出逢い
遅刻しているにも関わらず、私は立ち止まってその男性を見つめていた。
しばらくその男性を見つめていた私は、手に握っていた携帯を開き友人にもう少し遅れるというメールを入れる。
送信完了の文字をみて携帯を閉じ、未だにヒラヒラと気持ちよさそうに泳いでいる紙の束を追いかけている男性をみる。
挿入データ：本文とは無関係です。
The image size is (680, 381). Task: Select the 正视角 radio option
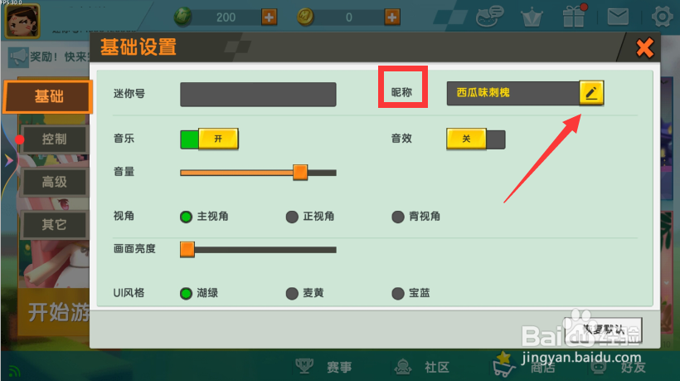click(310, 216)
沢山の人達が行き交う街中でその姿はとても目立っている。
が、誰も我関せずといった感じで男性に話し掛ける人はいない。
男性を見つめながらゆっくりと近付いていく。
ヒラヒラと一枚の紙が私の目の前を泳いできた。
その紙をそっと手で掴み
「あの…。」
目の前にいる男性に話し掛けた。
ゆっくりとした動作でこちらを振り向いた男性と目が合った。
そして、男性の目線が私の手元にいく。
「あっ、それ拾ってくれたんですか?」
「え、ええ。
あの、どうぞ。」
ちょっと緊張しながら私は捕まえた紙を男性に差し出した。
男性は紙を受け取りながらふわりと微笑んで、
「ありがとう。」
と私の目を見つめながら言った。
その瞬間、私の時間が止まった―。
ように感じた。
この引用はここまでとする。